Of the other contracts, I am most familiar with the Teamsters’ pact in the mailroom. And, yes, they made some significant concessions. They lowered starting pay and extended how long it would take to get to the top scale. They made some changes to scheduling that give more, to use George’s favoritie word, flexibility on bringing people in when there is work to be done. And they agreed to “insource” work that they would do, handling packaging from the Connecticut papers, for example.
That all sounds pretty reasonable, doesn’t it? Let me amend this comment a bit, because we didn’t mean to make it sound as if these were not difficult decisions and significant gives from our brothers and sisters in the other unions. They were, and we respect that. But comparing those concessions to what the Company is demanding from us is like comparing apples to orangutans. Allowing unlimited outsourcing and picking and choosing employees to lay off strikes at the fundamental reasons employees have a union.
Of course, the publisher is not proposing we accept the pay raises he gave the Teamsters. Or the bonus days for every sick day they don’t take. Or the generous buyout provisions. (At the time the agreement was reached last year, the Company envisioned building a new press and eventually reducing the ranks of the mailers.) The Company only tends to compare one contract to another when it wants a union to give up something, not when one’ s benefits are better than another.
And Mr. Hearst provides an inaccurate description of the Guild’s statement that the Company has declared “war” on us. We made that comment in reference to the Company’s unprecedented decision to cancel our contract, not as a comment on its bargaining proposals.
The publisher has also repeatedly asserted that he canceled the contract because negotiations were not moving as quickly as he wanted. They’d have moved quicker if he had shown up on time, not canceled as many sessions (because he was too busy with meetings over a new press that now appears doomed) and had not gone five weeks between sessions and then showed up empty-handed.
And here is one last undeniable fact: On the two major issues that Mr. Hearst calls central to these negotiations, the Guild has presented concessions on both. We’ve offered guidelines for outsourcing and to change the rules on layoffs from by department to by job title.

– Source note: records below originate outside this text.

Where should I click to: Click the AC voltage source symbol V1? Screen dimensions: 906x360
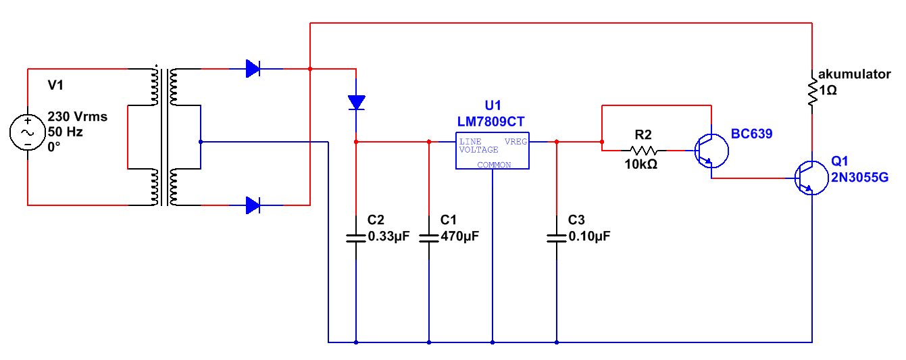coord(28,132)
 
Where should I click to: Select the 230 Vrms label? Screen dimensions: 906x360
coord(77,116)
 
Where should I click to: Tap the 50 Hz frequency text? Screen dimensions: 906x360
coord(65,132)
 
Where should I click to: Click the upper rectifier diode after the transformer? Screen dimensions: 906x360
coord(253,69)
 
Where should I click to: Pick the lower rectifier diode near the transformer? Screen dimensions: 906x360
coord(253,205)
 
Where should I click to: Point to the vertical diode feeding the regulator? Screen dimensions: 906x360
coord(356,103)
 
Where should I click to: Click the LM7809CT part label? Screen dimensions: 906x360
coord(490,122)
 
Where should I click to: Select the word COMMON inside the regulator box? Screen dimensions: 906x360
coord(494,165)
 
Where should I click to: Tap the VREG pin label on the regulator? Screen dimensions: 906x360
coord(515,142)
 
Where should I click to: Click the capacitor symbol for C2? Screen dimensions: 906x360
coord(356,238)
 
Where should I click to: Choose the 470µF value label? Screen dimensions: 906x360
coord(460,236)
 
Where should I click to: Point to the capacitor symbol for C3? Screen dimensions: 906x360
coord(557,238)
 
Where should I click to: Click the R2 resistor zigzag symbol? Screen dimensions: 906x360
coord(643,151)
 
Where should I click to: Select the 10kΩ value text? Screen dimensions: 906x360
coord(640,164)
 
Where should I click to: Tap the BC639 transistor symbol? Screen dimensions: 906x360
coord(711,151)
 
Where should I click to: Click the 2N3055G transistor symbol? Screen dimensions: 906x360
coord(811,178)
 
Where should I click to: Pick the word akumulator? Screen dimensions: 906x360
coord(854,74)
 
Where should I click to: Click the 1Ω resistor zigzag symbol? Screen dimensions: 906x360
coord(812,92)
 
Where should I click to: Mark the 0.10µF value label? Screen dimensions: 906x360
coord(589,236)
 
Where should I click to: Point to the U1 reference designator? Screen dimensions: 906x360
coord(493,105)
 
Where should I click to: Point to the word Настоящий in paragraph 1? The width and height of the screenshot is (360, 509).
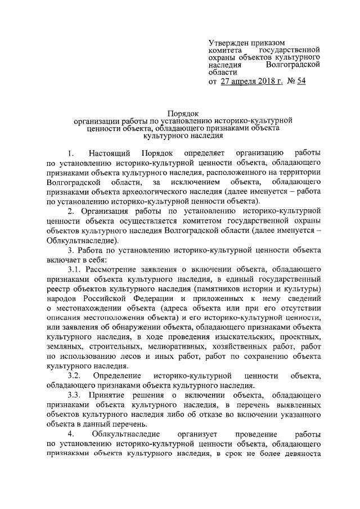110,154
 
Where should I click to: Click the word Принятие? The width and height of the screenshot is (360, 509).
107,395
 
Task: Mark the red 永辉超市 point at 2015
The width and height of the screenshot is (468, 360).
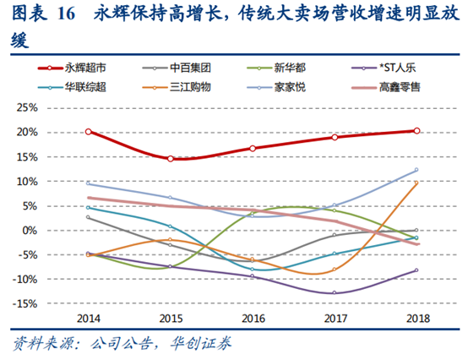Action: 170,159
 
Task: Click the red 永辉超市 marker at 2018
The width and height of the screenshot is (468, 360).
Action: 416,131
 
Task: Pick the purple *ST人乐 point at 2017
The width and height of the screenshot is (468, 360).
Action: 334,293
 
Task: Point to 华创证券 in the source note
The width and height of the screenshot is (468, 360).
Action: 202,343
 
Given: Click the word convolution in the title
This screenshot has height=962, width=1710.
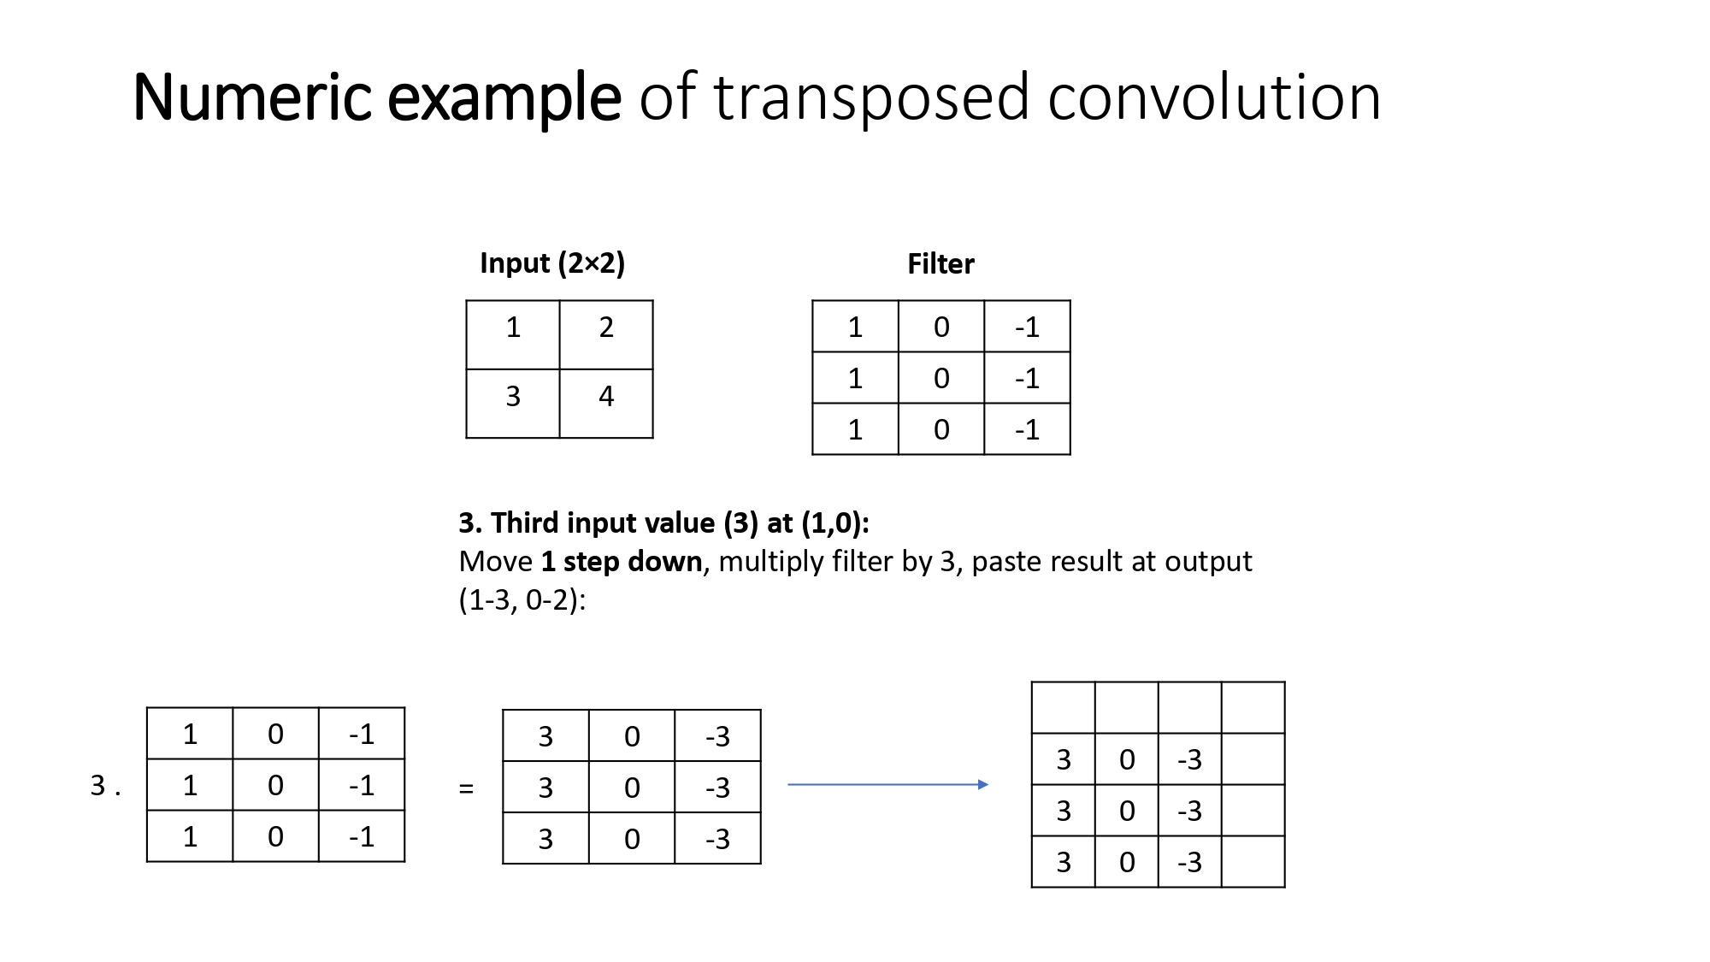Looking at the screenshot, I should pyautogui.click(x=1213, y=97).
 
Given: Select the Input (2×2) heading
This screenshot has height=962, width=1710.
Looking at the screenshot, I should pyautogui.click(x=551, y=263).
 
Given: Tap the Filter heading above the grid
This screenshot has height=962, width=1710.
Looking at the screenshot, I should pyautogui.click(x=940, y=263).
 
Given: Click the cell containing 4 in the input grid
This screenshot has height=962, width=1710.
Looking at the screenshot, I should pyautogui.click(x=606, y=403).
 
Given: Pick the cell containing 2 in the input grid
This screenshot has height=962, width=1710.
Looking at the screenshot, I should pyautogui.click(x=606, y=334).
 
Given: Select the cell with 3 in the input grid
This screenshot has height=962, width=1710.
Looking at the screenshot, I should pyautogui.click(x=512, y=403).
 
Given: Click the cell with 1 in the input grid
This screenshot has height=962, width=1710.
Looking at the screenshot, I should pyautogui.click(x=512, y=334).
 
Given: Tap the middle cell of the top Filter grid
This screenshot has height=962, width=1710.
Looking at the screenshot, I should pyautogui.click(x=940, y=378).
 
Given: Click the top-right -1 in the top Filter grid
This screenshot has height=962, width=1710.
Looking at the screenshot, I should pyautogui.click(x=1027, y=327).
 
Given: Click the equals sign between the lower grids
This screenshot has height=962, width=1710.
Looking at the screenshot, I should pyautogui.click(x=466, y=788).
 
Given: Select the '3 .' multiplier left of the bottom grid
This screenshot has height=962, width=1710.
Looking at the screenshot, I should pyautogui.click(x=105, y=785).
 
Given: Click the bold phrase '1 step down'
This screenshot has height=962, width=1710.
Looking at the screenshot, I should pyautogui.click(x=621, y=561).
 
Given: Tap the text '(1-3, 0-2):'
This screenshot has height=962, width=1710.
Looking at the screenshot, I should pyautogui.click(x=522, y=599).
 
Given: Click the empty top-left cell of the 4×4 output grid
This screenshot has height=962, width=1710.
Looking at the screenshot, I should pyautogui.click(x=1063, y=707).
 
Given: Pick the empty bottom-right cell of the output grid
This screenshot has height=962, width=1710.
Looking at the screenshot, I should pyautogui.click(x=1253, y=861).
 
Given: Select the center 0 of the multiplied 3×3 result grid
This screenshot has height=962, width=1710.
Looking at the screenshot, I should pyautogui.click(x=631, y=788).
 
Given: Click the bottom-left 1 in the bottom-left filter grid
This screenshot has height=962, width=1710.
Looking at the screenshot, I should pyautogui.click(x=190, y=836).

The Company? Its proposal on outsourcing is unchanged. Its proposal on seniority worsened, eliminating the rehire rules.
This week, we have three consecutive days of bargaining. We come to the table, as we have since day one, willing to compromise. We also come knowing we have the full support of the community and our membership should the Company continue to refuse to compromise on the most critical issues we face.